(Assigned task)
Would you retype the line that contains "Open the ほしいものリスト sidebar entry" and all lines following it to the end of the entries below, exactly and without pictures?

(Records from a collection)

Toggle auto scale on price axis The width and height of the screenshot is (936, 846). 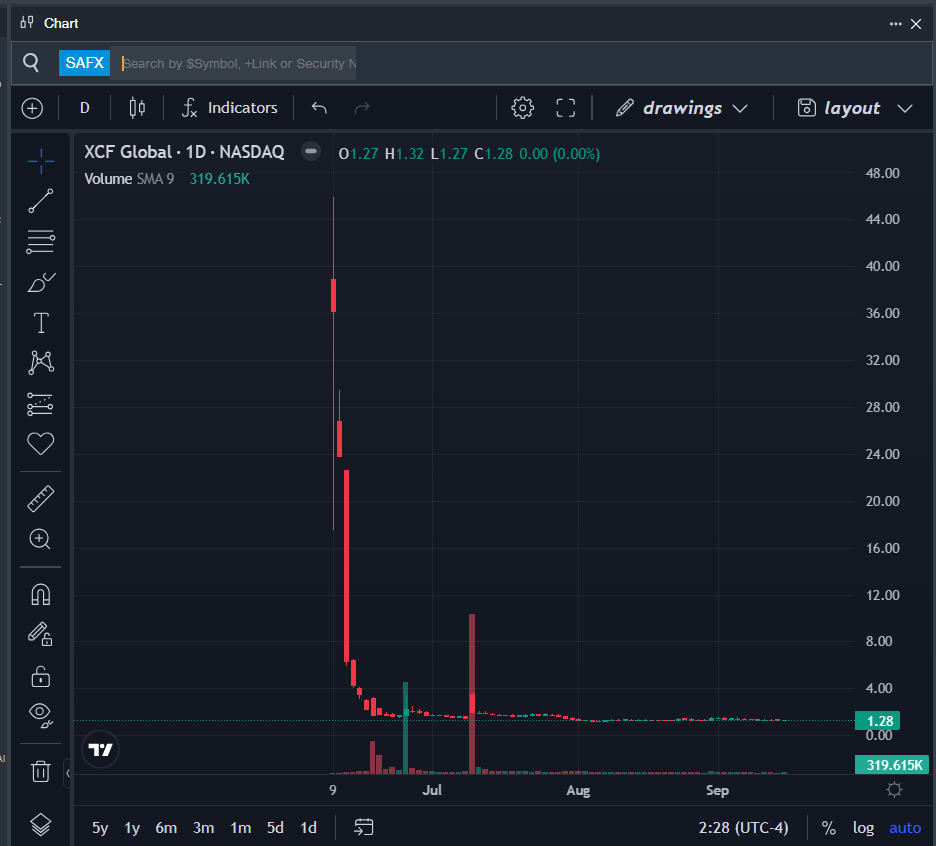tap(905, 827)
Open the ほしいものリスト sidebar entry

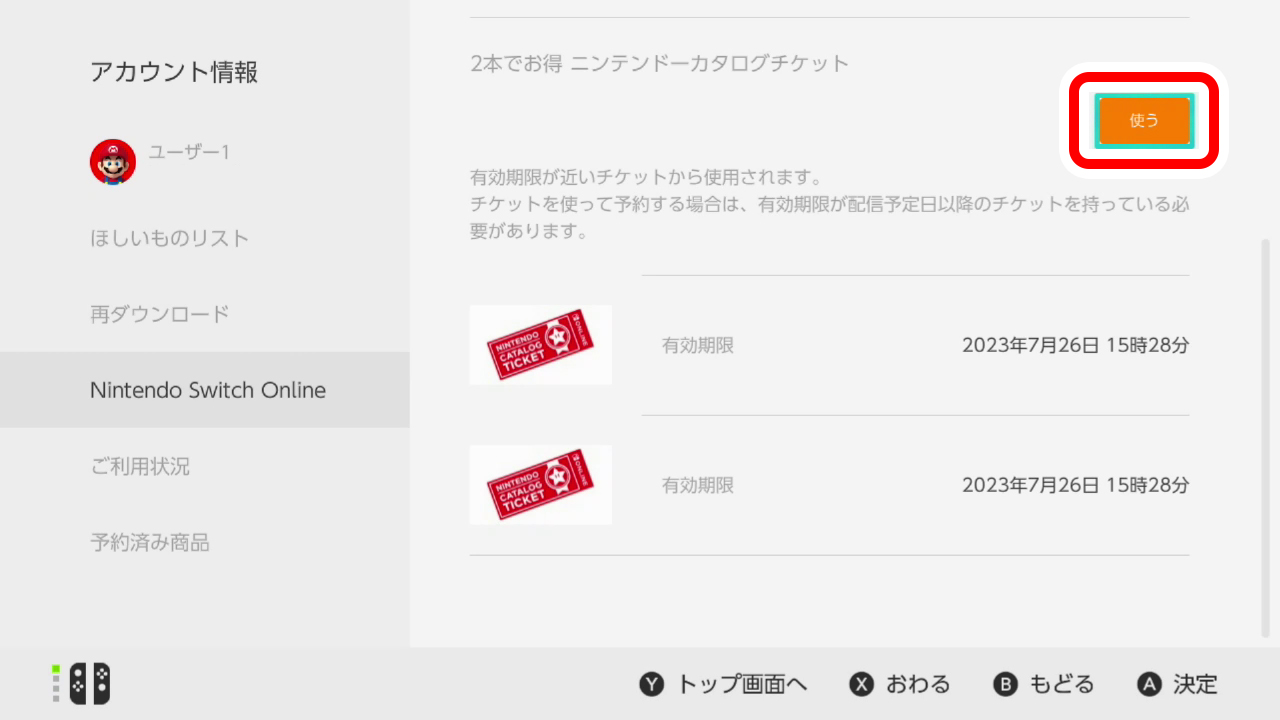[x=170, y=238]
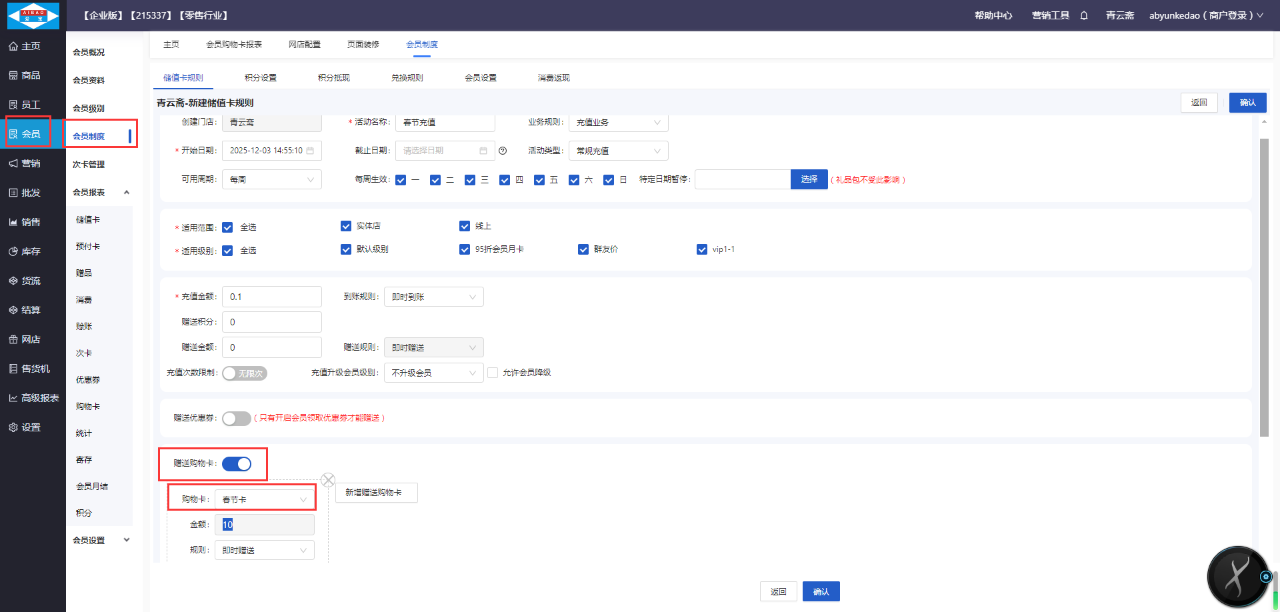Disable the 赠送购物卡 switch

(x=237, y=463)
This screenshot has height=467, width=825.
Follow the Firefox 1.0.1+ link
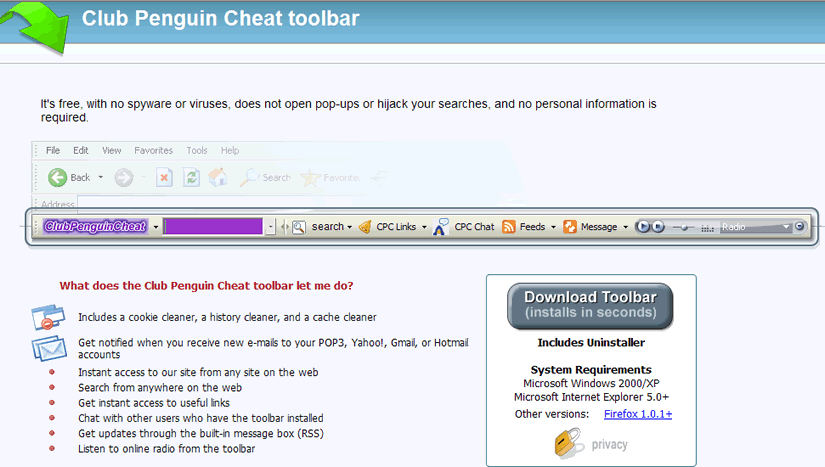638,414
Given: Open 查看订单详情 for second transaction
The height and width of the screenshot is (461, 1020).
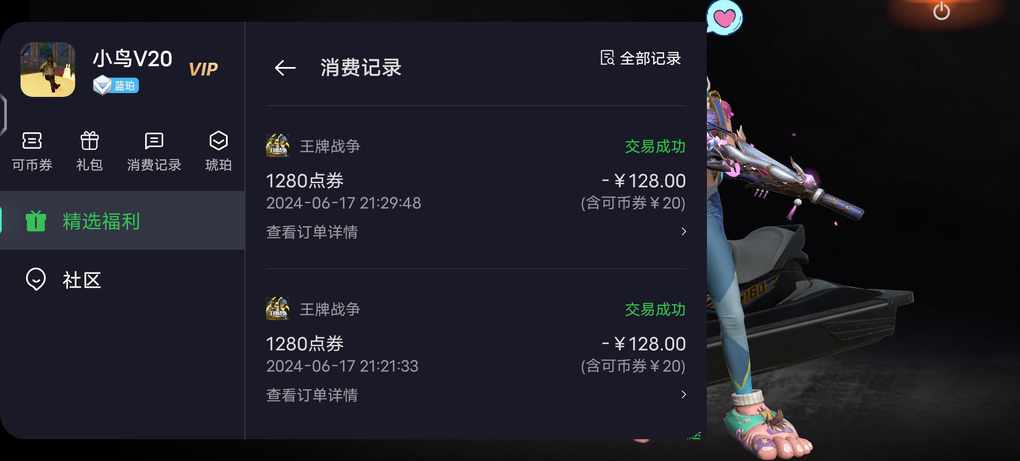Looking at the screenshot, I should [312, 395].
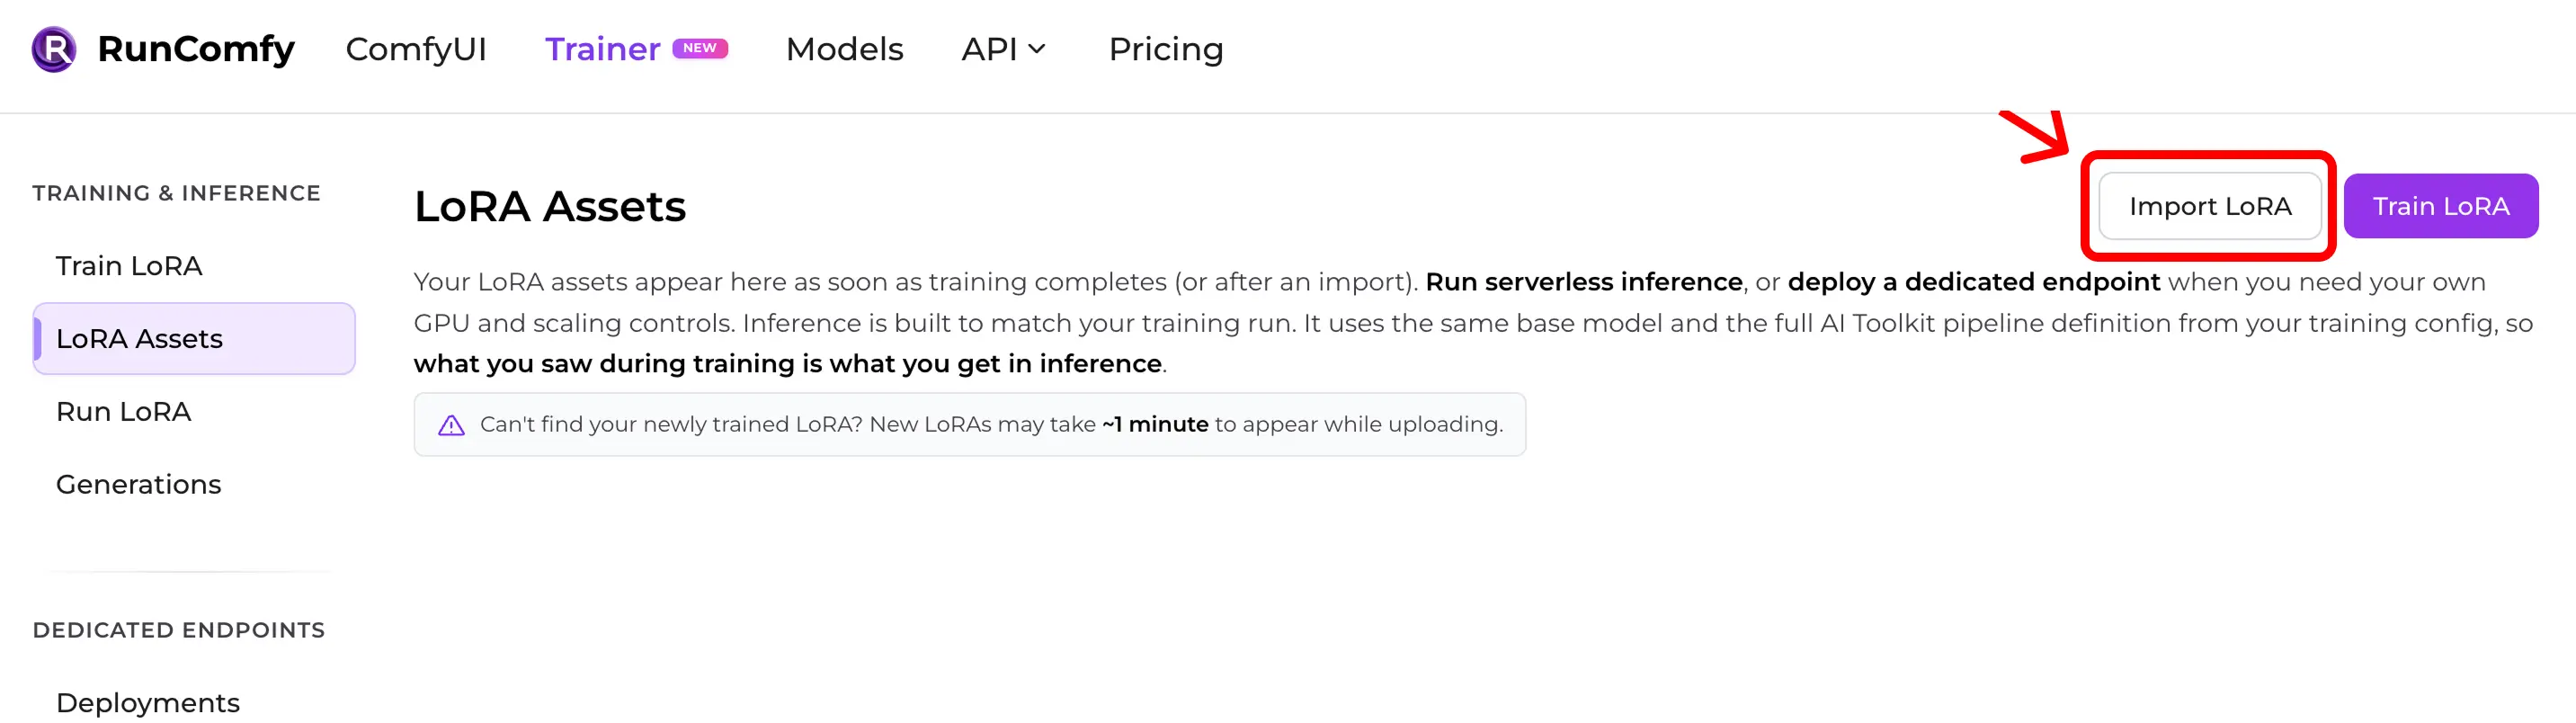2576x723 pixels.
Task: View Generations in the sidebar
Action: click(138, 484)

(Exercise solution)
Open the ほしいものリスト sidebar entry

[x=170, y=238]
Disable the 赠送购物卡 switch

(x=237, y=463)
This screenshot has height=467, width=825.
Follow the Firefox 1.0.1+ link
638,414
Given: Open 查看订单详情 for second transaction
The height and width of the screenshot is (461, 1020).
Looking at the screenshot, I should [312, 395].
2576x723 pixels.
Task: View Generations in the sidebar
Action: click(138, 484)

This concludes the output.